# [Document text]
↓

In my Etsy shop you’ll find Persuasion labels. These sew-in tags feature a searing line from Jane Austen’s book of the same name, plucked from the love-letter of Captain Wentworth to Anne Elliot. He’s explaining how he’s on tenterhooks. His old love for her continues, but is it still reciprocated…? As he waits for her reply, he writes:

I am half agony, half hope. 

If you’ve read the book and not bawled your eyes out at this point, your heart must be stonier than mine. Persuasion isn’t an easy read if you’ve been waiting for fortune (in love or anything else) to turn in your favour. Not to be recommended, possibly, if the powers-that-be appear to be conspiring against you. But do read it. It’s about endurance and stoicism and – eventually – joy. The moral of the story is that the good things in life are worth waiting for, with the stress very much on the waiting; Austen’s working title should have been Delayed Gratification.

So, who would use a label like this? And how? Well, late last year I got an order for some of these labels, all the way from Singapore. A while after I despatched them, a lovely message came in from the buyer, Lala, with a link to her blog, Girl with a Sewing Machine. And there was the label. Looking wonderful. Stitched inside the waistband of a skirt she’d made for the Yellow Skirt Project.

Persuasion label stitched inside waistband

Persuasion label stitched inside waistband

 

Doesn’t that red-green-yellow-pink combo just kerpow? And here’s a full-length shot of Lala wearing her cute skirt.

 

Lala in her yellow 'Persuasion' skirt. It persuades me!

Lala in her persuasive skirt

 

Lala calls her skirt ‘The Grapefruit Chardon’, based on the Deer and Doe pattern. She goes on to explain on her blog that she’d heard about the Persuasion labels here on Roobeedoo‘s blog. And here. I’d missed Roobeedoo’s mentions completely, so am really grateful that Lala pointed them out. It gives me a real kick to think that these labels are being worn inside real pieces of clothing, flying an invisible flag for persistence, endurance and (not least) sew-in labels.

↑

# [What the task asks]
In the blog post about the Persuasion labels, what name did Lala give her skirt?

# [Records provided]

↓

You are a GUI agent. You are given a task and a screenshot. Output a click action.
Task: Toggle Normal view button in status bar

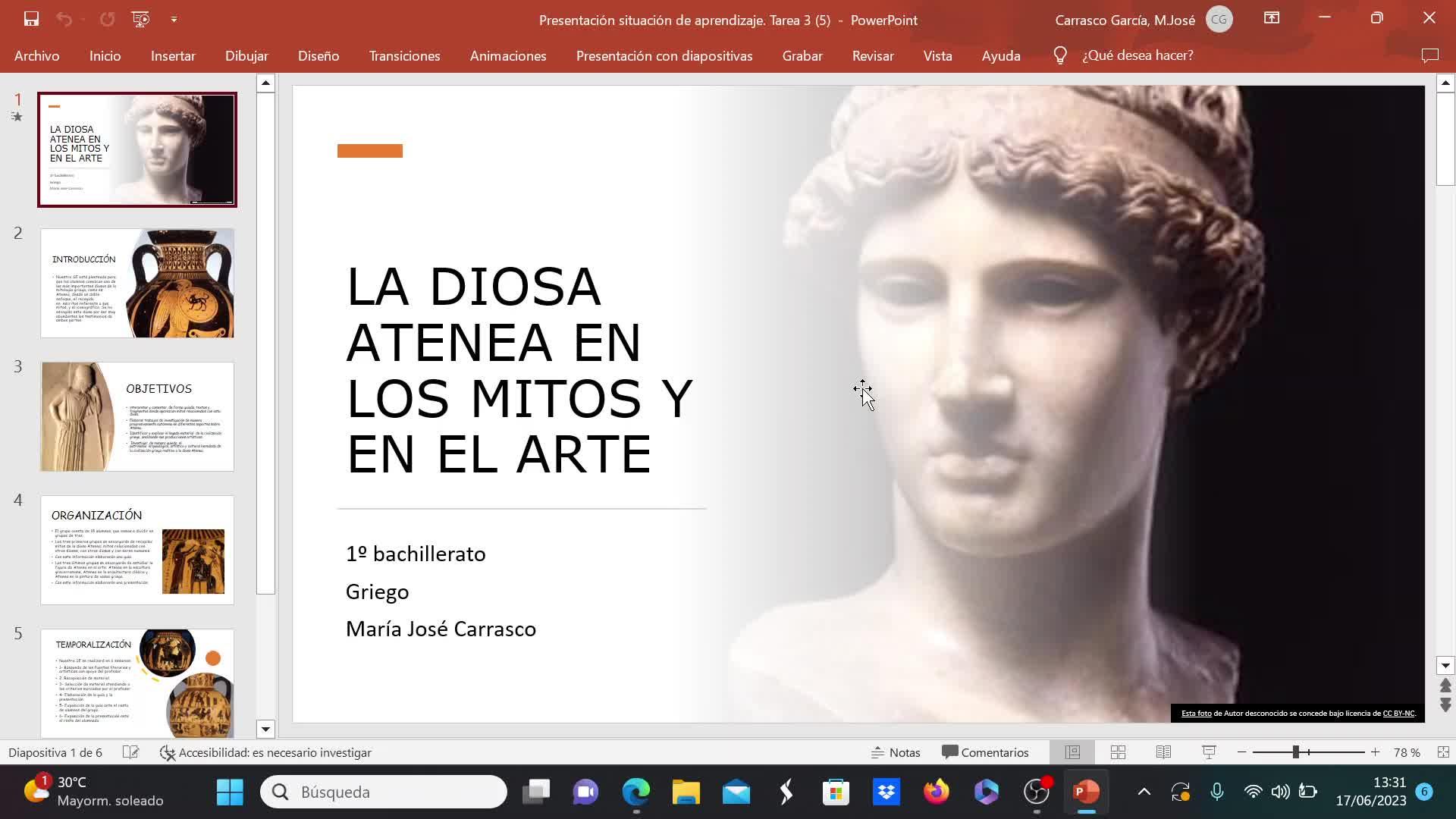pyautogui.click(x=1072, y=752)
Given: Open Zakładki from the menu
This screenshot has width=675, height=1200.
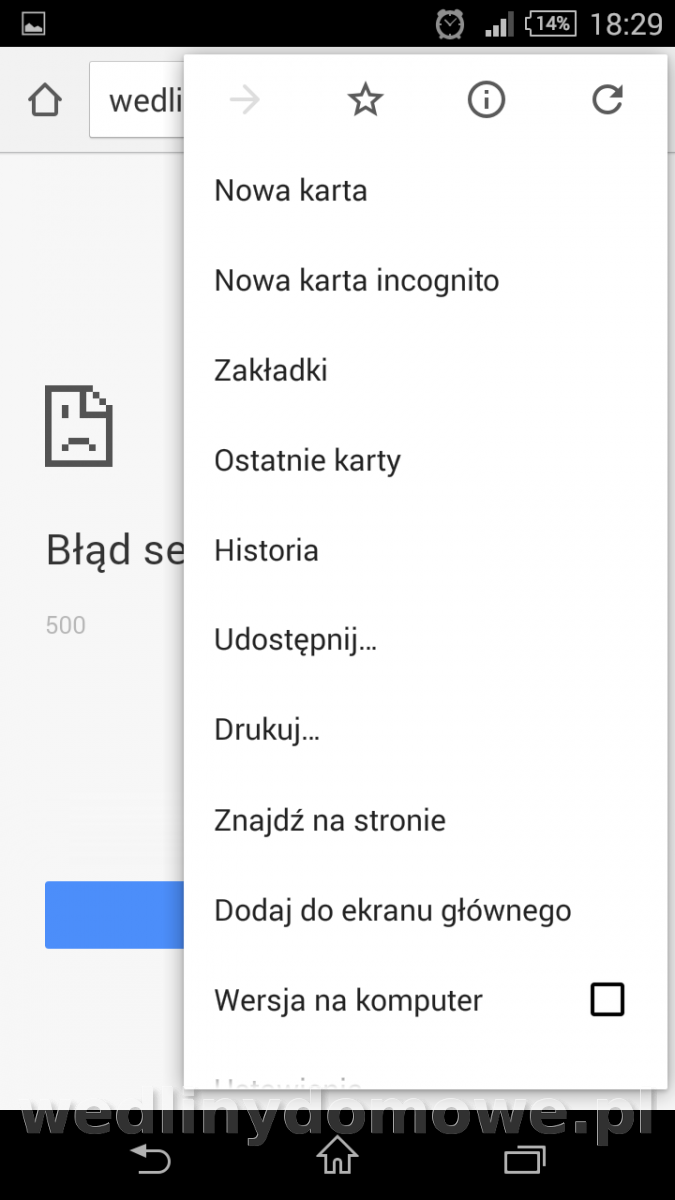Looking at the screenshot, I should click(271, 370).
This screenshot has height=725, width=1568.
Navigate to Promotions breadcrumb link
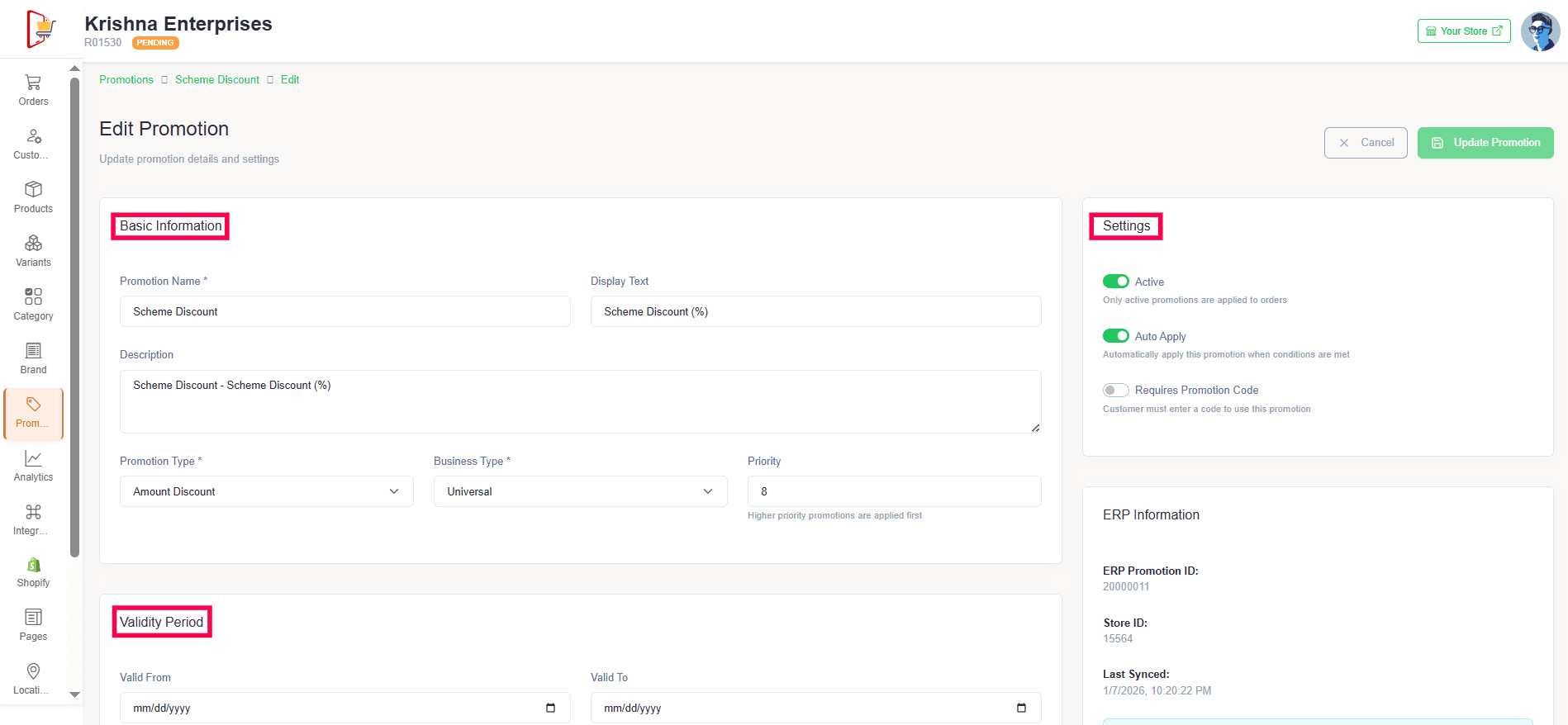126,80
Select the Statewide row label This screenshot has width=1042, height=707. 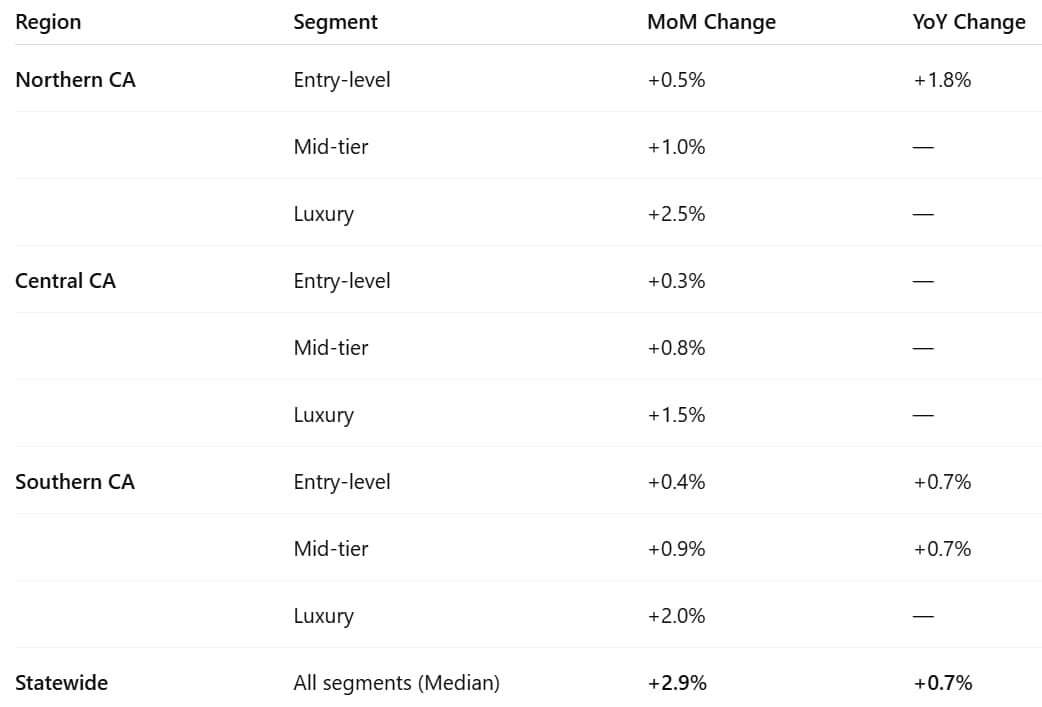click(61, 683)

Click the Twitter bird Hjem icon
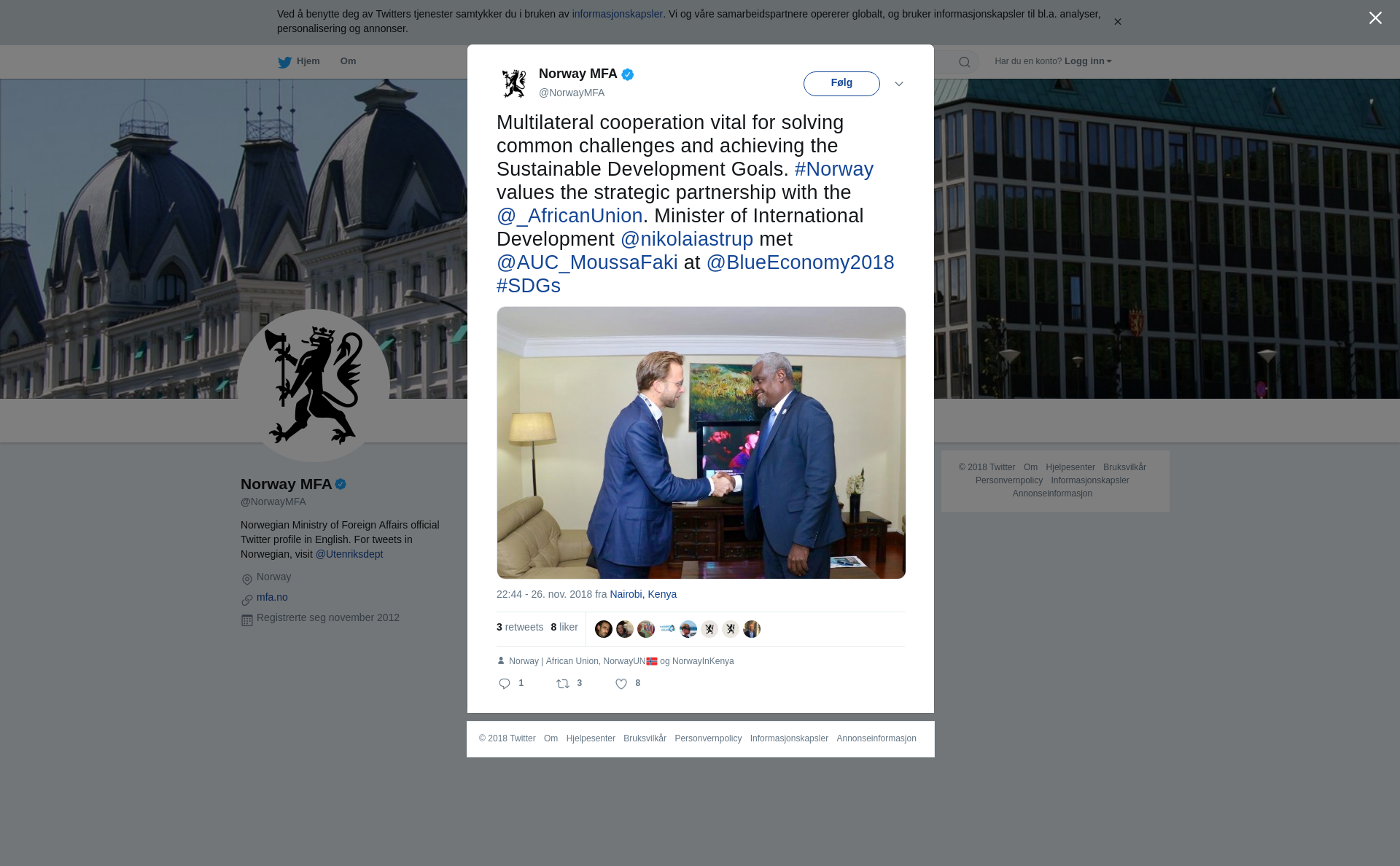284,63

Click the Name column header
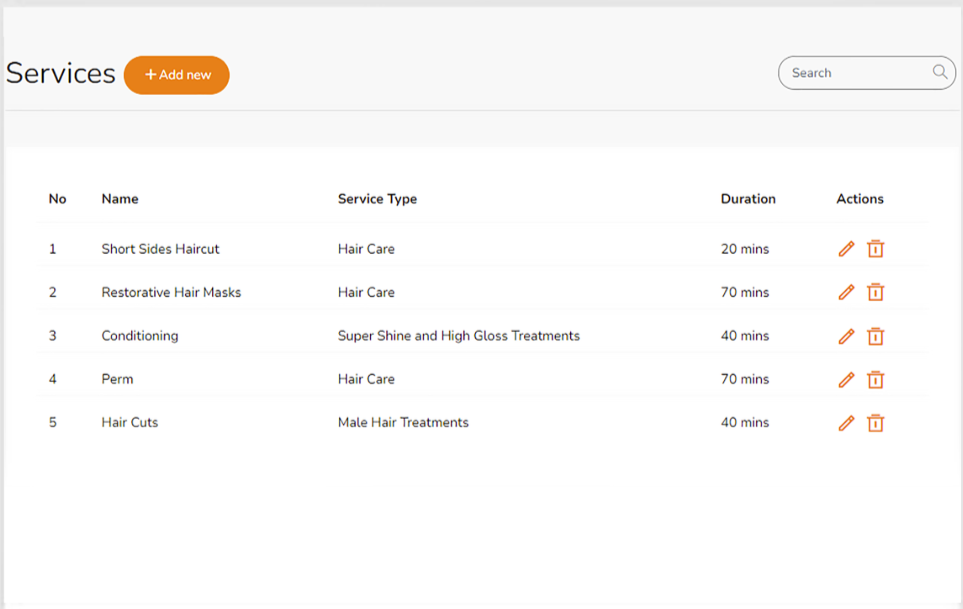click(120, 199)
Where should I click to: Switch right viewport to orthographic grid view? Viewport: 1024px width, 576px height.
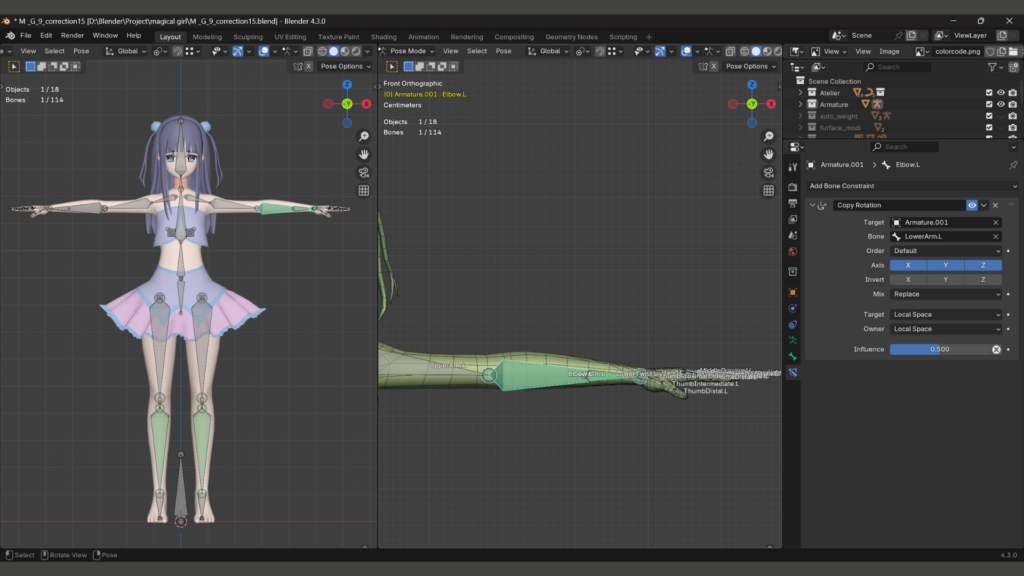coord(768,190)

↑

# [Solution below]
The Grapefruit Chardon